→ EXCERPTED TEXT
####################
I’m not sure if that’s what you’re getting at, or if you also think we should be explicitly modelling the indirect effects of all the beneficiary charities in the CEA. I don’t think the latter is really feasible, for several reasons. For a start, we would need some universal metric for capturing both the direct and indirect consequences. The best one would probably be subjective wellbeing, but figuring out the SWB associated with a wide range of circumstances, across a large number of species, is not within the scope of an evaluation like this. Another issue is that indirect effects would likely overwhelm the direct ones, and it isn’t clear that this is appropriate given their far more speculative nature. There would probably have to be some kind of weighting system that discounts the more uncertain predictions (could be a fully Bayesian approach, or a simpler option like this), but implementing such a system itself would be very hard to do well, and perhaps less useful than highlighting them and scoring them much more subjectively as we’ve done here.
Yeah, I did wonder if we were talking past each other a bit, and I’d be interested to clear that up – but no worries if you don’t have time.
Hi Oliver.
Thanks for your comments.
I think there are some reasonable points here.
• I certainly agree that the model is overkill for this particular evaluation. As we note at the beginning, this was a ‘proof of concept’ experiment in more detailed evaluation of a kind that is common in other fields, such as health economics, but is not often (if ever) seen in EA. In my view – and I can’t speak for the whole team here – this kind of cost-effectiveness analysis is most suitable for cases where (a) it is not possible to run a cheap pilot study with short feedback loops, (b) there is more actual data to populate the parameters, and (c) there is more at stake, e.g. it is a choice between one-off funding of several hundred thousand dollars or nothing at all.
• I would also be interested to see an explicit case against Donational.
However, I’d like to push back on some of your criticisms as well, many of which are addressed in the text (often the Executive Summary).
• A description of what Donational has done so far, and the plans for CAP, is in the Introducing Donational section. This could also constitute a basic argument for Donational, but maybe you mean something else by that. I don’t know what you want to know about its operations beyond what is in this section and the Team Strength section. If you tell us what exactly you think is missing, maybe we can add it somewhere.
####################
→ SOURCE MATERIAL
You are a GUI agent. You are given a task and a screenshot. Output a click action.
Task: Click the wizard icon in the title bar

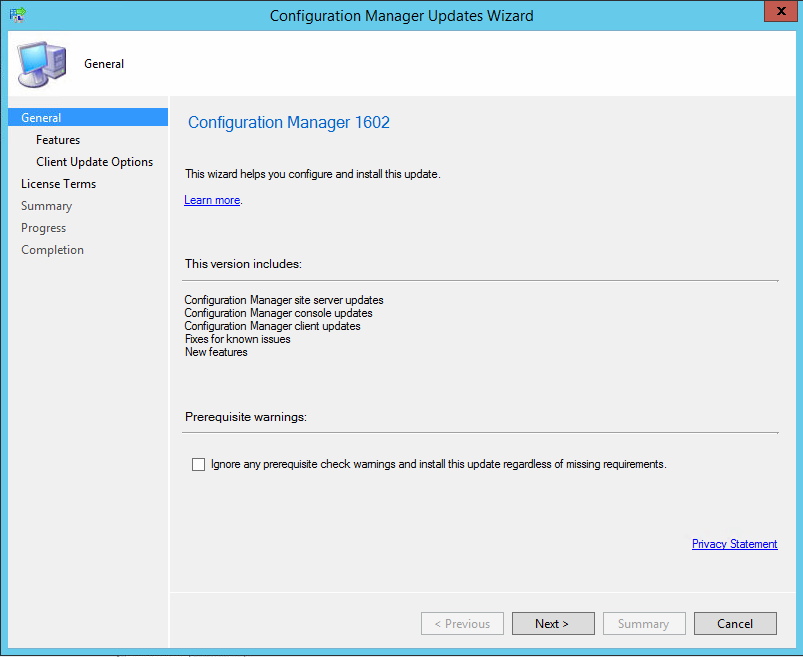(17, 15)
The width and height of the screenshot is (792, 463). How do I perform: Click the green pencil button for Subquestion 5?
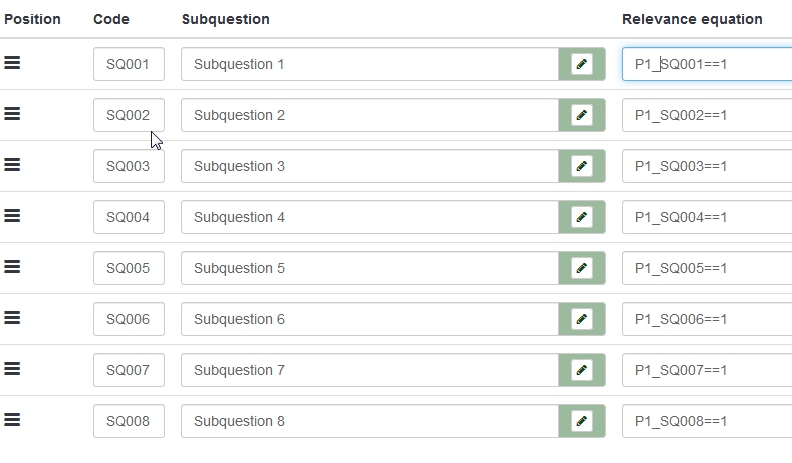tap(582, 268)

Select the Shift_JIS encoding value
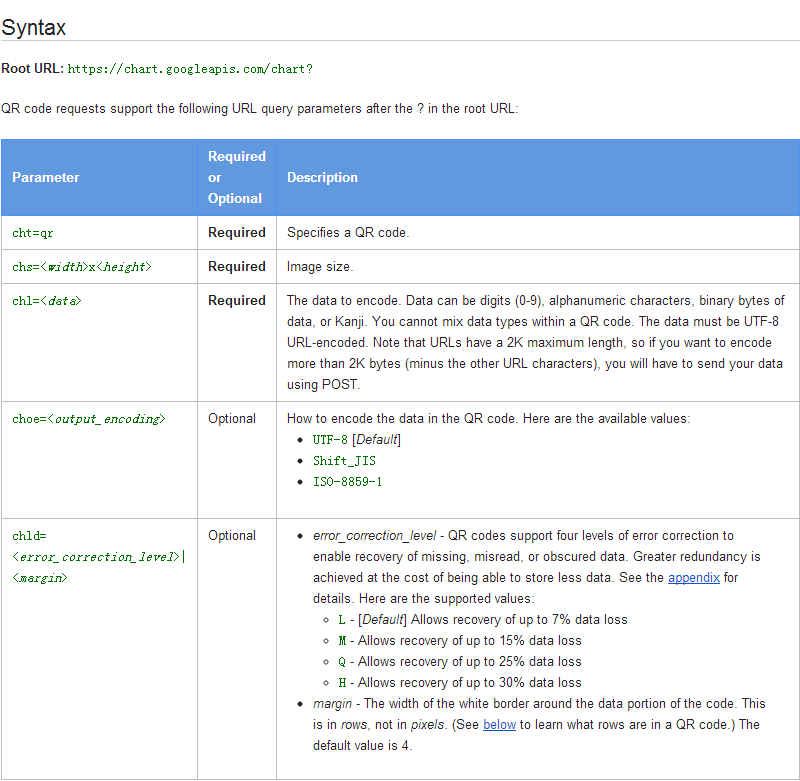344,461
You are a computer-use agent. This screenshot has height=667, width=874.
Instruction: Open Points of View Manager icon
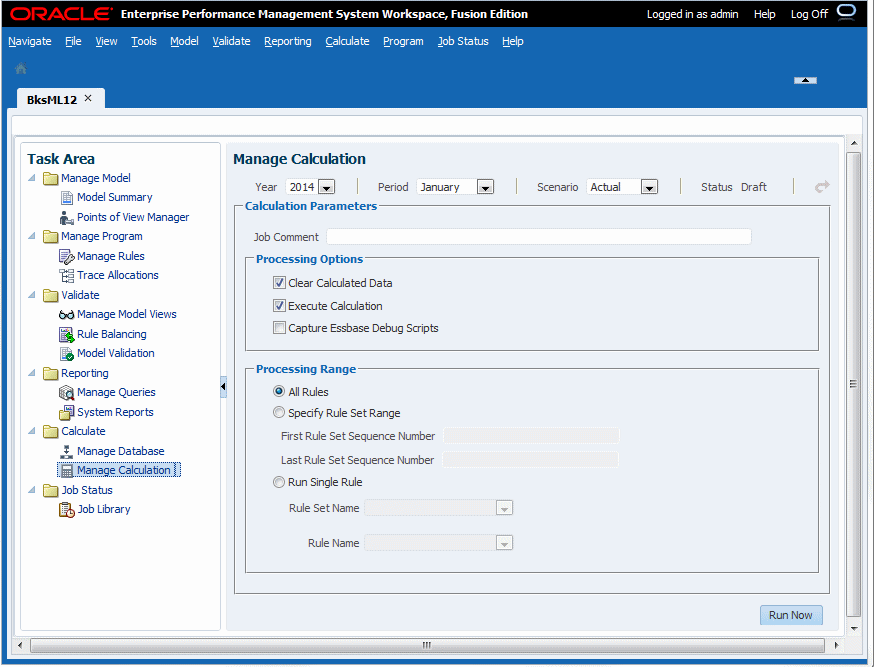point(66,218)
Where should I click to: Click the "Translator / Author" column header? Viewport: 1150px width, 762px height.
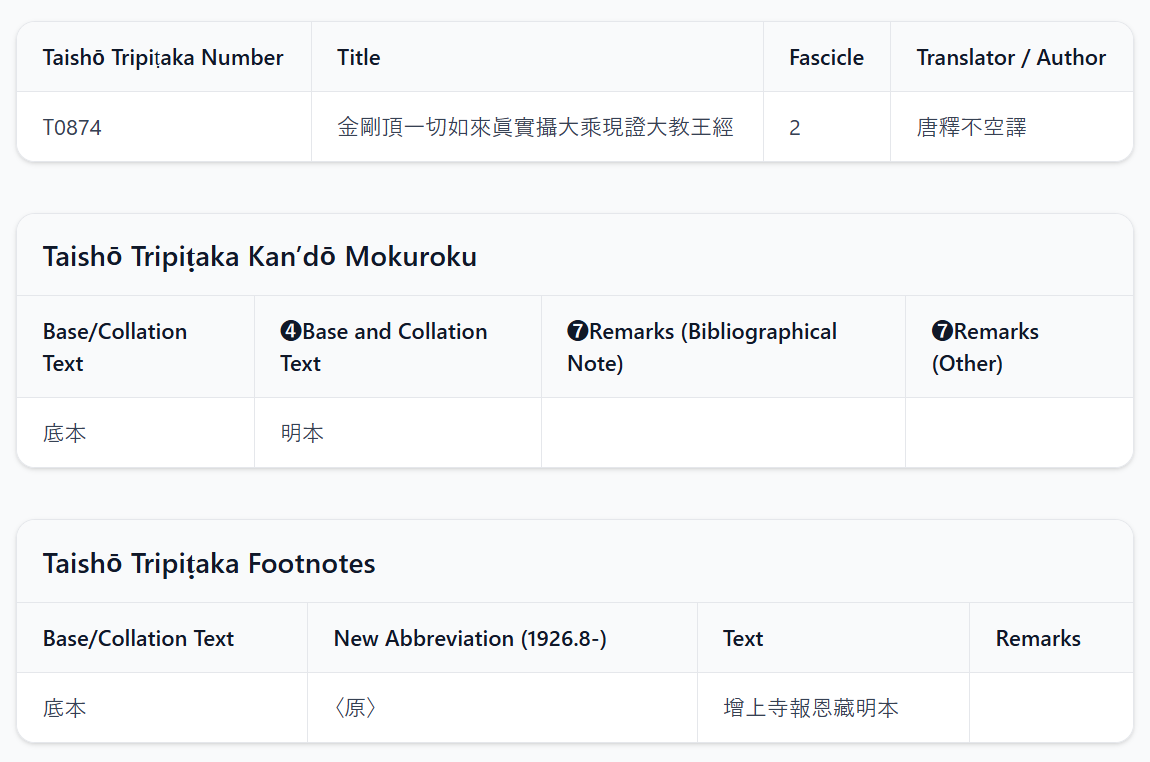[1011, 57]
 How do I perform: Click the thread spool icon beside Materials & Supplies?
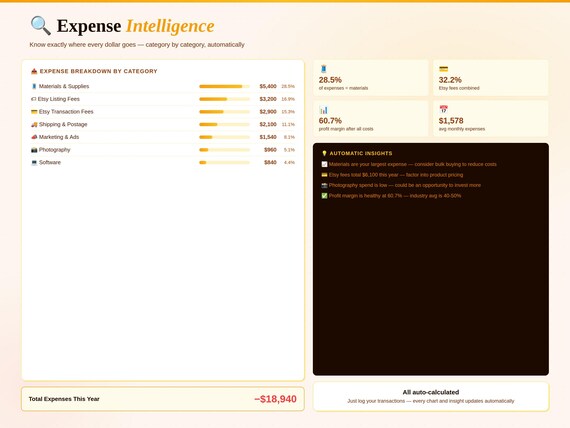(x=34, y=86)
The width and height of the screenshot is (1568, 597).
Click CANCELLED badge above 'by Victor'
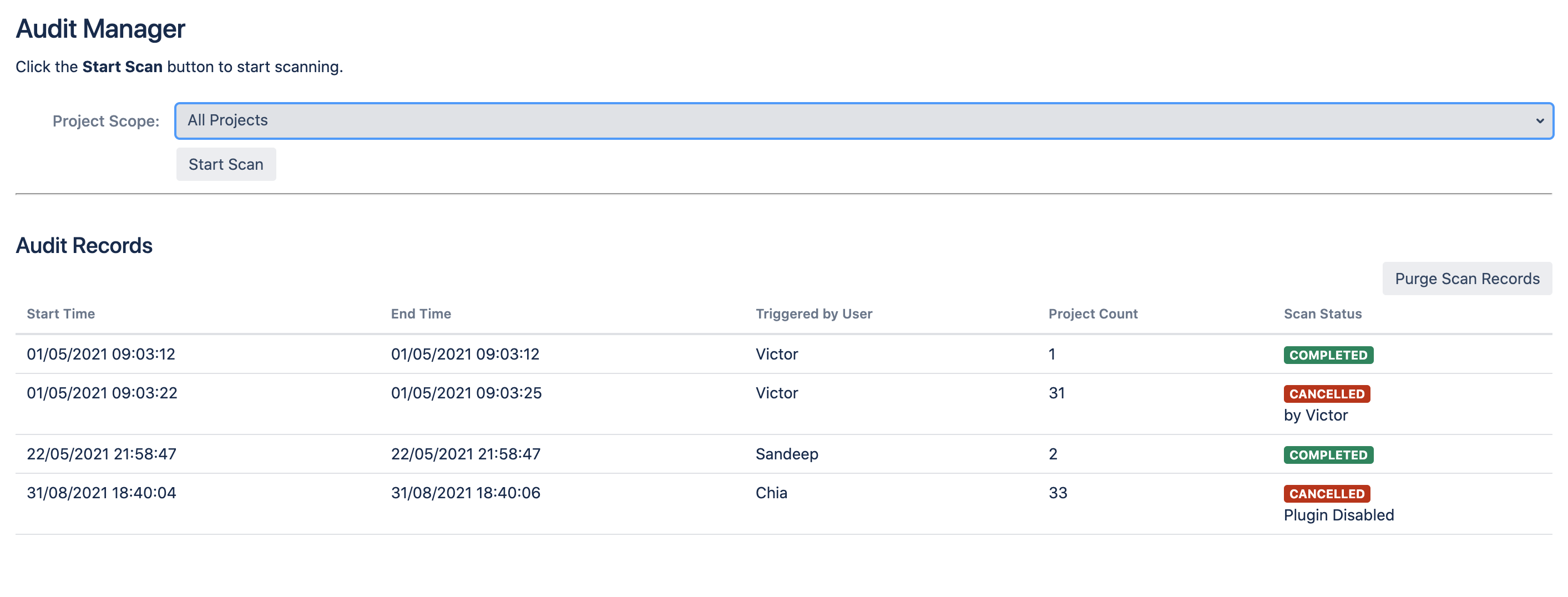tap(1326, 394)

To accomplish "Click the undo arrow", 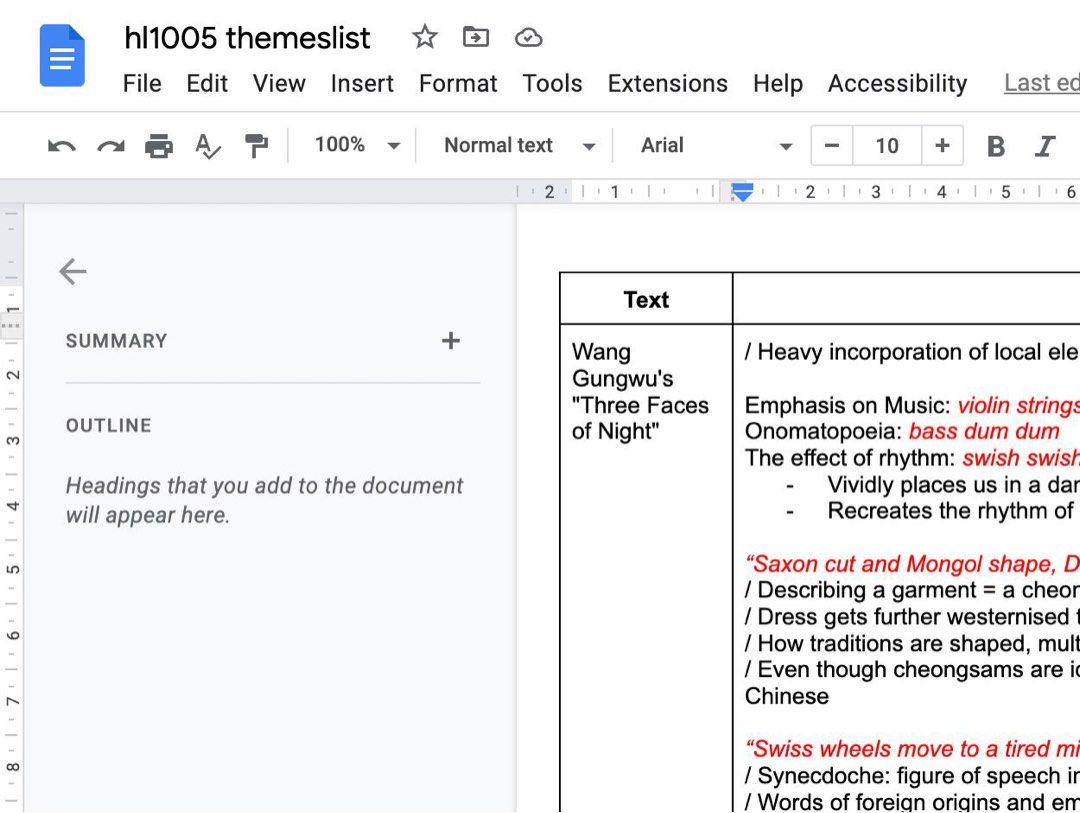I will point(62,146).
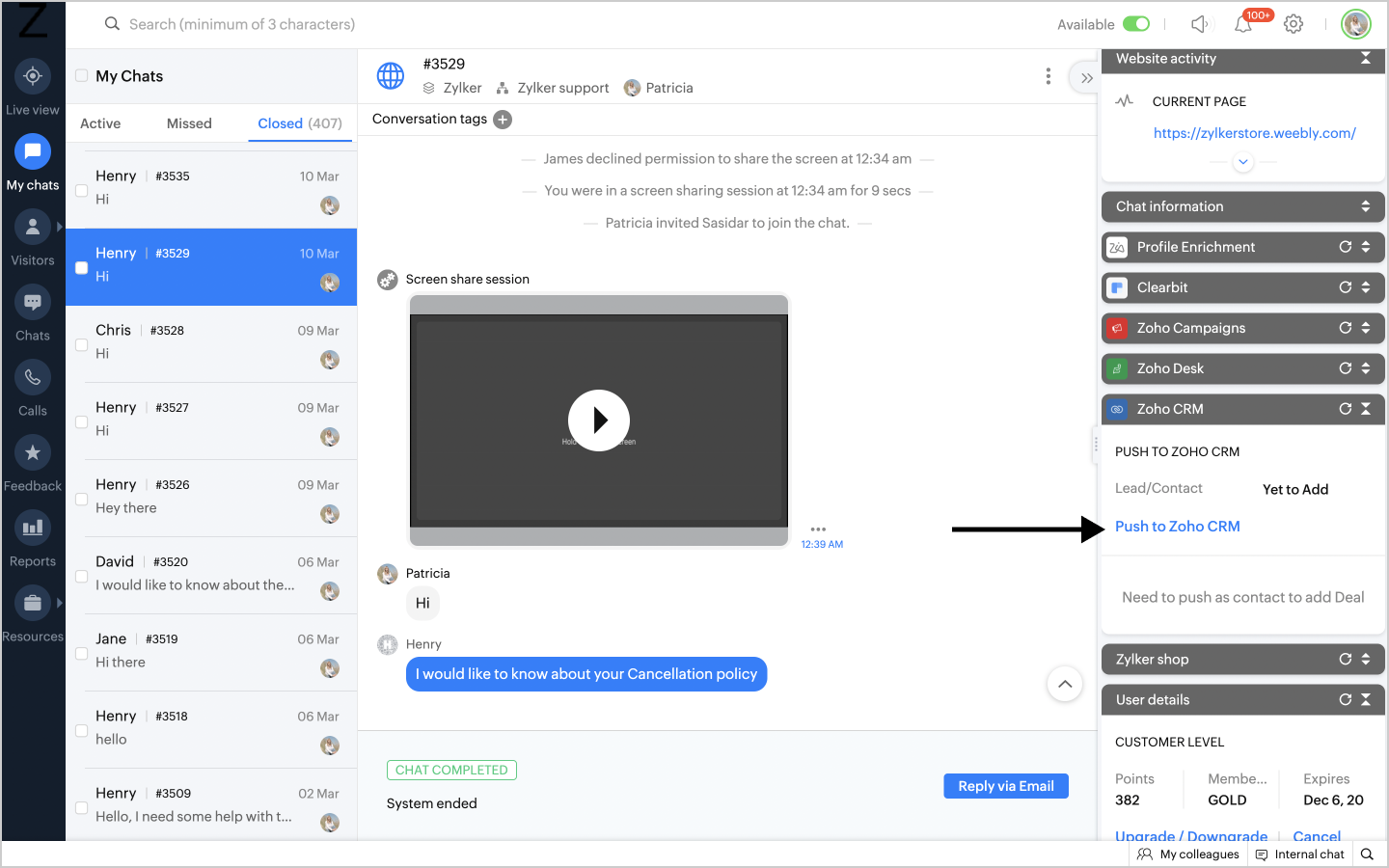Tick the checkbox for Chris chat #3528
The width and height of the screenshot is (1389, 868).
point(82,344)
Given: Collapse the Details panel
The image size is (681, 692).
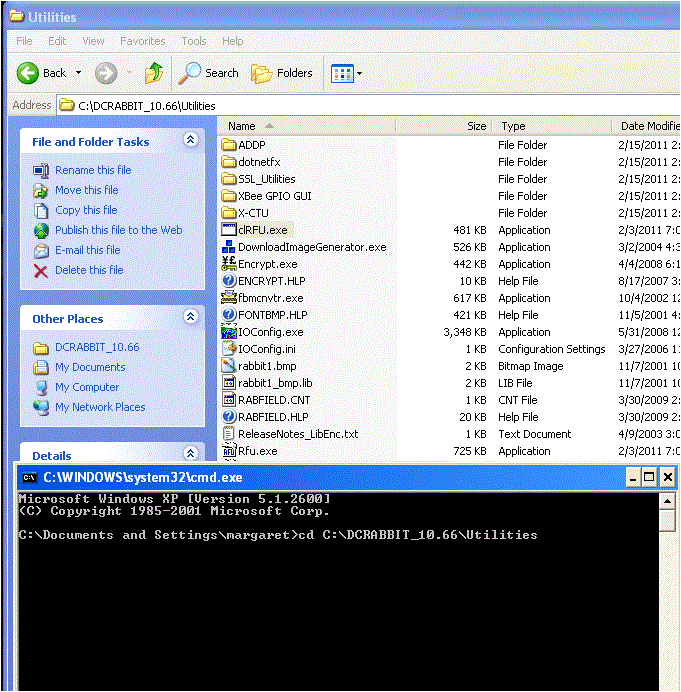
####################
→ APPLY WHAT YOU READ
**1)** Summarize the excerpt on the Donational evaluation in two sentences.
**2)** Continue the excerpt on the Donational evaluation from the point where it stops.
The data has no connection to the text.

→ YOUR RESPONSES
**1)** One commenter argues that explicitly modeling the indirect effects of all the beneficiary charities in the CEA is not feasible, because it would require a universal metric such as subjective wellbeing and because the far more speculative indirect effects would likely overwhelm the direct ones. A reply to Oliver agrees that the model is overkill for this evaluation, which was a proof-of-concept experiment, but pushes back on criticisms it says the text already addresses, pointing to the Introducing Donational section for what Donational has done so far and its plans for CAP.

**2)**
• We don’t give “an explanation of a set of cruxes and observations that would change the evaluators mind” as such, but we say what the CEE is most sensitive to (and that the pilot should focus on those), which sounds like kind of the same thing, e.g. if the number and size of donations were much higher or lower then our conclusions would be different. I’ve added a sentence to the relevant part of the Exec Summary: “The base case donation-cost ratio of around 2:1 is below the 3x return that we consider the approximate minimum for the project to be worthwhile, and far from the 10x or higher reported by comparable organizations. The results are sensitive to the number and size of pledges (recurring donations), and CAP’s ability to retain both ambassadors and pledgers. Because of the high uncertainty, very rough value of information calculations suggest that the benefits of running a pilot study to further understand the impact of CAP would outweigh the costs by a large margin.” EDIT: We also address potential ‘defeators’ in the Team Strength section, and note that we would be reluctant to support a project with a high probability of one or more major indirect harm, or that looked very bad according to one or more plausible worldviews. This strongly implies at least some of the observations that would change our mind.
• We mention an early BOTEC of expected donations (which I assume is similar to the Fermi estimate that you’re suggesting) in at least three places. This includes the Model Verification section where I note that “Parameter values, and final results, were compared to our preliminary estimates, and any major disparities investigated.” Maybe I should have been clearer that this was the BOTEC, and perhaps we should have published the BOTEC alongside the main model.
• We make direct comparisons with OFTW, TLYCS, and GWWC throughout the CEA and to a lesser extent in other sections, and explain why we don’t fully model their costs and impacts alongside CAP.
• “after writing down their formal models and truly understanding their consequences, most decision makers are well-advised to throw away the formal models and go with what their updated gut-sense is.”
That’s kind of what we did. We converted the CE ratio, and scores on other criteria, to crude Low/Medium/High categories, and made a somewhat subjective final decision that was informed by, but not mechanistically determined by, those scores and other information. A more purely intuition-driven approach would likely have either enthusiastically embraced the full CAP or rejected it entirely, whereas a formal model led us to what we think is a more reasonable middle ground (though we may have arrived in a similar place with a simpler model).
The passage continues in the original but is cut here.